If this exercise goes as it should, you will have identified key interdependencies and cooperation needs, which are the link between the solution to complexity (and, hence, the elimination of poor performance and dissatisfaction at work) and the concrete changes that the organization will need to make. Once you have identified these roles and defined the differences cooperation would make, you can focus your analysis on the changes needed to simultaneously improve performance and increase satisfaction.
Step Two: Discover Obstacles to Cooperation
You cannot immediately make these changes, however. You must first uncover the reasons why cooperation is not happening in these roles. To do so, you need the data that you can gather by working out the answers to two key questions, discussed in chapter 1:
How do behaviors combine with each other to produce the current performance levels? Think about how behaviors adjust and influence each other, given the power relationships and adjustment costs. When you ask this question and consider the answers, be careful to avoid the trap of blaming a performance issue on the lack of an organizational element such as a structure, process, or system. Keep in mind that the absence of one thing cann
ot cause the presence of something else. This “root cause-by-absence” explanation opens the door to complicatedness.
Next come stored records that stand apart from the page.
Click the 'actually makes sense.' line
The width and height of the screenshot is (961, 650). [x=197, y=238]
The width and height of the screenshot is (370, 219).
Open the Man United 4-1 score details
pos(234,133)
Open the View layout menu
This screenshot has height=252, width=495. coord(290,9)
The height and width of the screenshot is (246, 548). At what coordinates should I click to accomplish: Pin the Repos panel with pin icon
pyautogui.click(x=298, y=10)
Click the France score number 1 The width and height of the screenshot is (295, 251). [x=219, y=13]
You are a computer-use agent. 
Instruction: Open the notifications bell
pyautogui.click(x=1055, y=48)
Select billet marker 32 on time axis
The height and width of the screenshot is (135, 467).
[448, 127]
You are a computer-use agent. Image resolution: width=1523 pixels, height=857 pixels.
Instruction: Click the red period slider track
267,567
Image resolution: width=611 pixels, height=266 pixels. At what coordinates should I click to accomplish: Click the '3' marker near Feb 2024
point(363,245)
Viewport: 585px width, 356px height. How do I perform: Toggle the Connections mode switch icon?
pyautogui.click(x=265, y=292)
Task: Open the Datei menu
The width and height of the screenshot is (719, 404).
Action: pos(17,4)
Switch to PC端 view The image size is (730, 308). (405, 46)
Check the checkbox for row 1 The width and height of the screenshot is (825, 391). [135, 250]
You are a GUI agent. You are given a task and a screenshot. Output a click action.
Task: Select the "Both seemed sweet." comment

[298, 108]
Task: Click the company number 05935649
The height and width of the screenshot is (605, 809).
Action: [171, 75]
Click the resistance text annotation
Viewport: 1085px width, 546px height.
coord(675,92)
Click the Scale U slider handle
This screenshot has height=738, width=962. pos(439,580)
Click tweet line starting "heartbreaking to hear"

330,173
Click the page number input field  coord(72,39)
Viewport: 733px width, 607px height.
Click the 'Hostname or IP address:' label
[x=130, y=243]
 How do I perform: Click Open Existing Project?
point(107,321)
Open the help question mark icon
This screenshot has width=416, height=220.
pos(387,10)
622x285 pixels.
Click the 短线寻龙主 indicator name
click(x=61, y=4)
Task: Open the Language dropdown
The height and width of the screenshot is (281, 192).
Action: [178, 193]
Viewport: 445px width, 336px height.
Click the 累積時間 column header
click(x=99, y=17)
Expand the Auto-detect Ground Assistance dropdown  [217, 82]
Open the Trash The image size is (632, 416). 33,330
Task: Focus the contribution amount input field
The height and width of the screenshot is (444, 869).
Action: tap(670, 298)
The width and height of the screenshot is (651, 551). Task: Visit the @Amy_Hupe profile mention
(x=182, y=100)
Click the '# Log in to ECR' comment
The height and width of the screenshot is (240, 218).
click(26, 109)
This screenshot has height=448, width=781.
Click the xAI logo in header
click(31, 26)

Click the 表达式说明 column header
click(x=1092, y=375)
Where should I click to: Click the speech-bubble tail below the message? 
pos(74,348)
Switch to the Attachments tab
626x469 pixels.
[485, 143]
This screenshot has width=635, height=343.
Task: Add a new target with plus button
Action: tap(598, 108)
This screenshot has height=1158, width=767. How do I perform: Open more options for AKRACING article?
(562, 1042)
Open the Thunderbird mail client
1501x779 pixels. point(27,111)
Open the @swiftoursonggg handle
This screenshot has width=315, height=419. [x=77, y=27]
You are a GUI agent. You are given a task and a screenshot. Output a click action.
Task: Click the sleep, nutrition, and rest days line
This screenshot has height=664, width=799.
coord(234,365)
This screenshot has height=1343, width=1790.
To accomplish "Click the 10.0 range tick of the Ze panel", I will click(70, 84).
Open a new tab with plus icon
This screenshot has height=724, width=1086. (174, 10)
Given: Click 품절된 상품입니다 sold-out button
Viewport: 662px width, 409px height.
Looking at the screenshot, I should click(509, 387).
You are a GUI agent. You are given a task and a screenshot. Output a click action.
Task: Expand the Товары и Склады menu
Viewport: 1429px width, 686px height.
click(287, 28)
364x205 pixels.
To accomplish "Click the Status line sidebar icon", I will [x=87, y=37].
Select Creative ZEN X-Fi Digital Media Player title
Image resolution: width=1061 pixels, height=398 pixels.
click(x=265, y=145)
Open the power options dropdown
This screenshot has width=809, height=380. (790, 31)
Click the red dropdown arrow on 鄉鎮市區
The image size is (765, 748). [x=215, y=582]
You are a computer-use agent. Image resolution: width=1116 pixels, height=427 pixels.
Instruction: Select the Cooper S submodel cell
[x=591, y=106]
What is the context of goals, resources, and constraints that makes the current behaviors “rational strategies” for people? When you answer this question, be careful not to explain behaviors—actions, decisions, and interactions—by invoking people’s mentality or mind-set. These are tautological explanations at best. They often put the guilt on the individual, or a group of individuals, while obscuring the real issues. Instead, understand what makes cooperation avoidable or counterproductive for people, in their current context of goals, resources, and constraints. A few possibilities that may make people avoid cooperation are:
An abundance of resources that remove interdependencies and fuel dysfunctional self-sufficiency.
Enough power to avoid cooperating.
Not enough power to take the risk of cooperating. Some roles are so powerless that they would bear all the adjustment cost and not gain enough back in return; they are better off isolating themselves.
All the stories we have presented in this book—InterLodge, MobiliTele, RapidTrain, GrandeMart, and so on—show that an improper understanding of individual behaviors and how they combine to produce performance led companies to miss the real problem and thus take complicated, counterproductive measures.